## Dataset
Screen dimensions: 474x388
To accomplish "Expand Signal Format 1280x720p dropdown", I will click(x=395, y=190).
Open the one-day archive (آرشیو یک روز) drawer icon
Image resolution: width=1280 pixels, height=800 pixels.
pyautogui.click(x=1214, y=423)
...
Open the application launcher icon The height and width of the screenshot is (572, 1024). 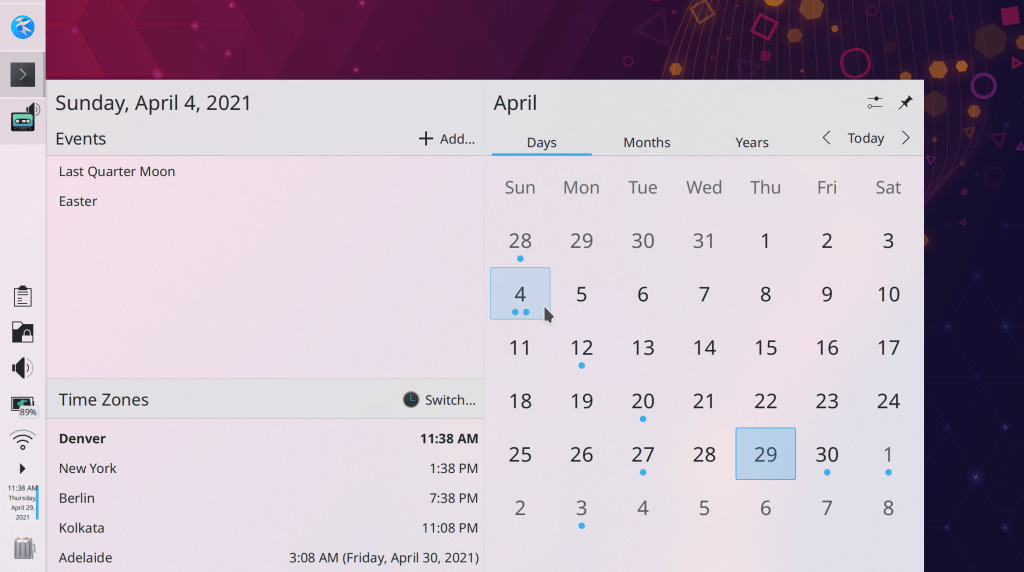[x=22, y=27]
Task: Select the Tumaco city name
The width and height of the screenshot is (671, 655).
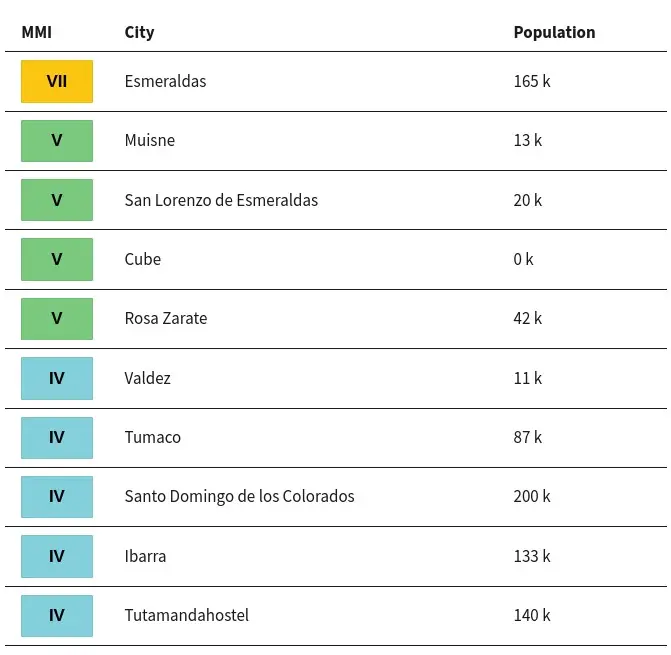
---
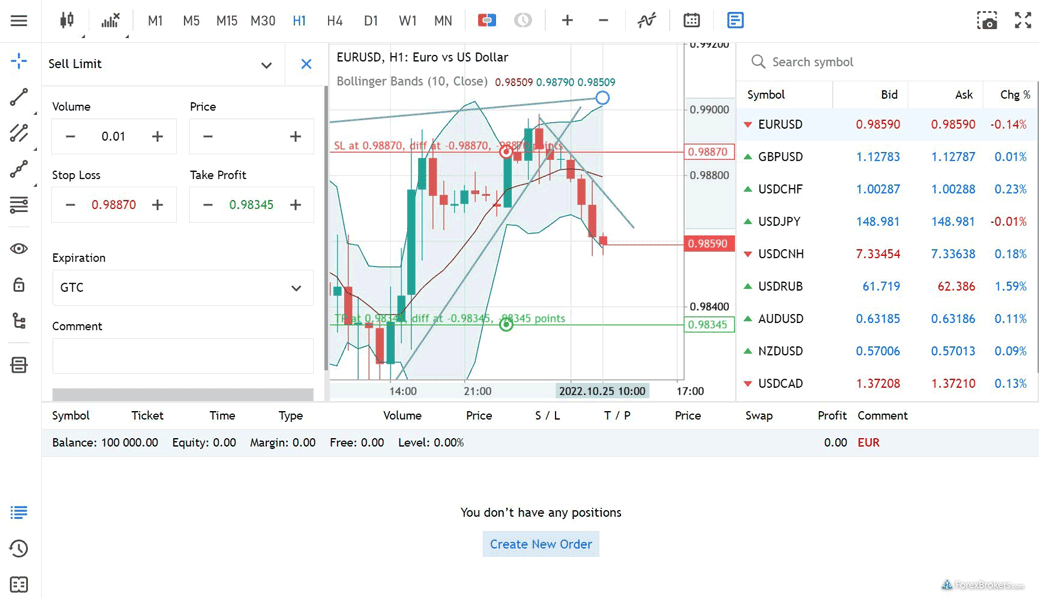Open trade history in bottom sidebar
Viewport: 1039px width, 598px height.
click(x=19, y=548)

## Activity
Nothing should appear in the answer except the lines above from the line with "Task: Select the Tumaco city name" through the line with "The width and", both included, written out exactly.

## Your response
Task: Select the Tumaco city name
The width and height of the screenshot is (671, 655).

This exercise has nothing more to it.